*** Opening of Stored data ***

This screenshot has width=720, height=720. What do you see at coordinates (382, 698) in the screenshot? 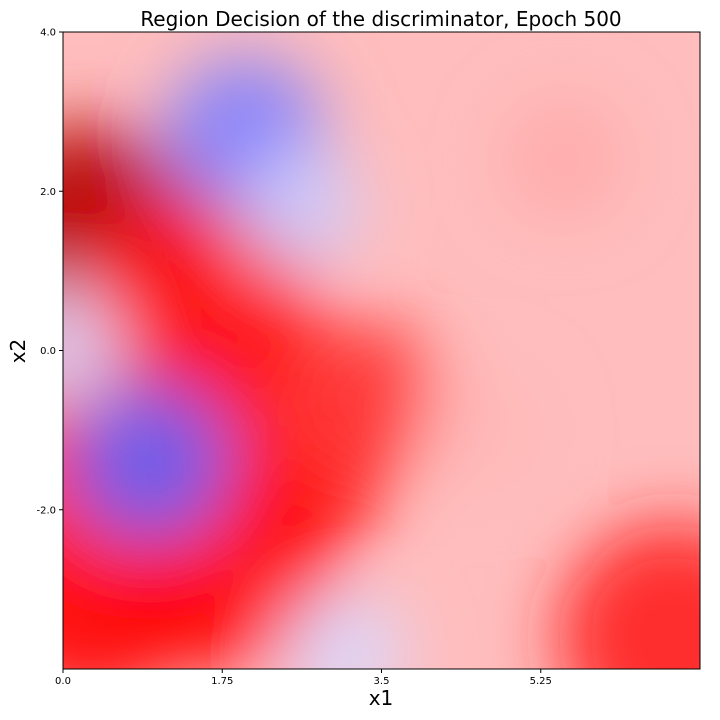
I see `x-axis-label: x1` at bounding box center [382, 698].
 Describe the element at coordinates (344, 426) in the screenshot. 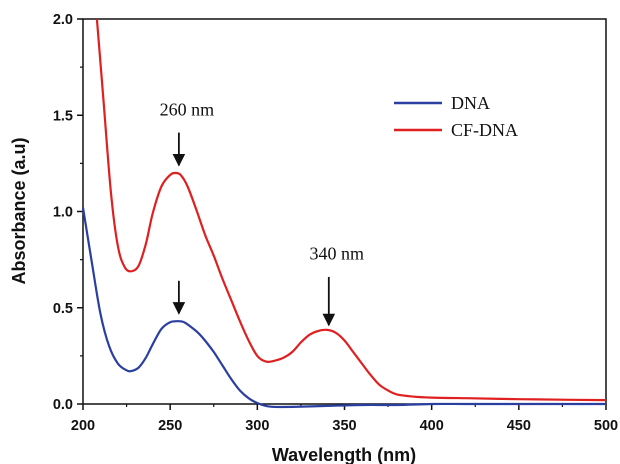

I see `x-tick-label: 350` at that location.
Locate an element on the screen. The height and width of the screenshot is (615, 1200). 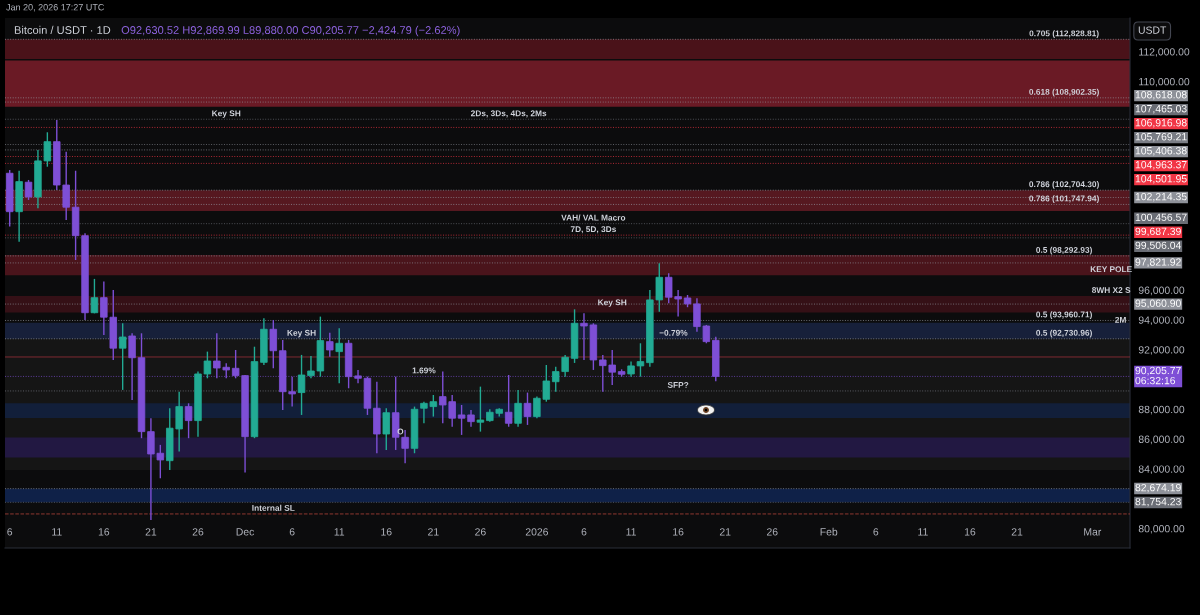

*** Close of Stored data ***

● **Exercise**: Copy every entry above word for word, leaving out the pictures.

● **Task solution**:
This screenshot has width=720, height=720. What do you see at coordinates (382, 698) in the screenshot? 
I see `x-axis-label: x1` at bounding box center [382, 698].
 Describe the element at coordinates (344, 426) in the screenshot. 

I see `x-tick-label: 350` at that location.
Locate an element on the screen. The height and width of the screenshot is (615, 1200). 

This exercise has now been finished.